▶ WHAT TO DO
Work out the number of lines in the listing below that include "Given", and answer with it alone.

▶ EXTRACTED ENTRIES
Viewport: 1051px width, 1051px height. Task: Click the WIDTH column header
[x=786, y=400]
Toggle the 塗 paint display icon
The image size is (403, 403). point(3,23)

==

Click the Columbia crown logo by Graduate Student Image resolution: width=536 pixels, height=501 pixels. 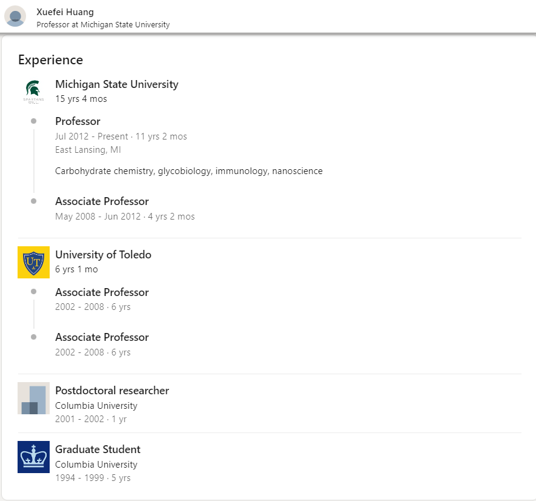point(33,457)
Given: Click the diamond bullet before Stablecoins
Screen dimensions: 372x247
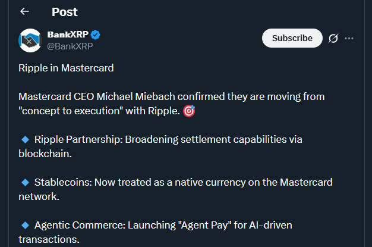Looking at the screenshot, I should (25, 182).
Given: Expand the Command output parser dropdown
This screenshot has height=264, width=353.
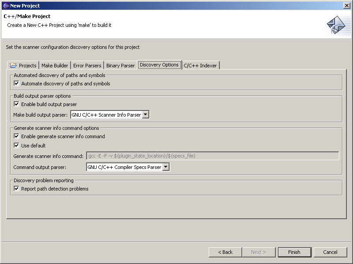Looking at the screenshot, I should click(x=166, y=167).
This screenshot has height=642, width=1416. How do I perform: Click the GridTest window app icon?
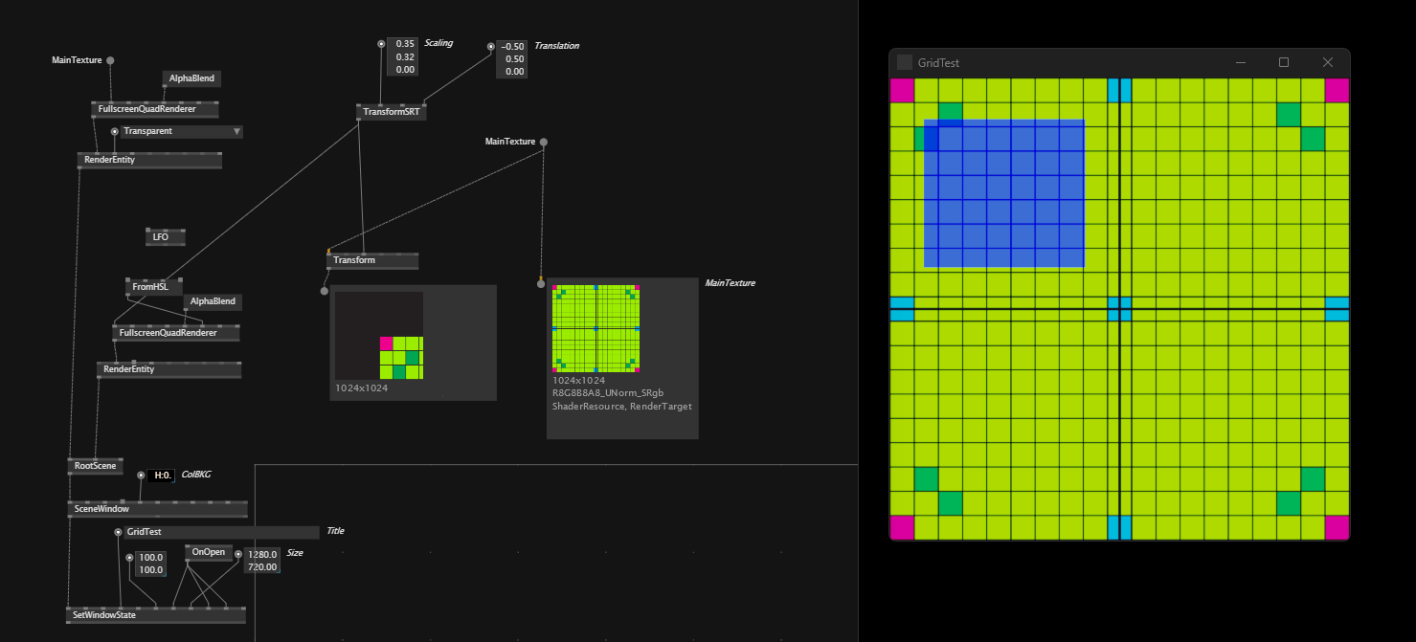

▶ RESPONSE BELOW
2